* _Instructions to follow_
Where does the word "click" show up in the records? Copy every line that has it.

* _Data for analysis_
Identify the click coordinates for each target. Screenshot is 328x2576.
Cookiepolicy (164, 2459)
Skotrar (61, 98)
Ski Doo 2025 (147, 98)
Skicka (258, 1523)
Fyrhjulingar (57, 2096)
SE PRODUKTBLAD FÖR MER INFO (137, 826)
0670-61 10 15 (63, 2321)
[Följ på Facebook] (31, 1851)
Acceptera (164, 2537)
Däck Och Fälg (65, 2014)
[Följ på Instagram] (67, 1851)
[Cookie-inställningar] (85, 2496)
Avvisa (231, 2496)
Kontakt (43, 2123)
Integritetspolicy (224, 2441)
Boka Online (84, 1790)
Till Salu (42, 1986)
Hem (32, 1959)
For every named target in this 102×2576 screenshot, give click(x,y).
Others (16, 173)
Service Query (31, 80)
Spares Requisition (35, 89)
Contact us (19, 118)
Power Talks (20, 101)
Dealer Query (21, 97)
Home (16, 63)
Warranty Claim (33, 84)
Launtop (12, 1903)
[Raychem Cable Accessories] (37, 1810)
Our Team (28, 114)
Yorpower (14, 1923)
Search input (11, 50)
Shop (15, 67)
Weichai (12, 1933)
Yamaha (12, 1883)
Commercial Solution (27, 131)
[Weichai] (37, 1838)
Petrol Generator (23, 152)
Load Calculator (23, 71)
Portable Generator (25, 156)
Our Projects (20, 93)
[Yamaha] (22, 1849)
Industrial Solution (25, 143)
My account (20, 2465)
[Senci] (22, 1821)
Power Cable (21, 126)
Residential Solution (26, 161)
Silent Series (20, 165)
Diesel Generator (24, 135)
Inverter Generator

* _Expected output_
Identify the click coordinates for each target. Screenshot is 328x2576.
For every named target in this 102×2576 screenshot, give click(x,y).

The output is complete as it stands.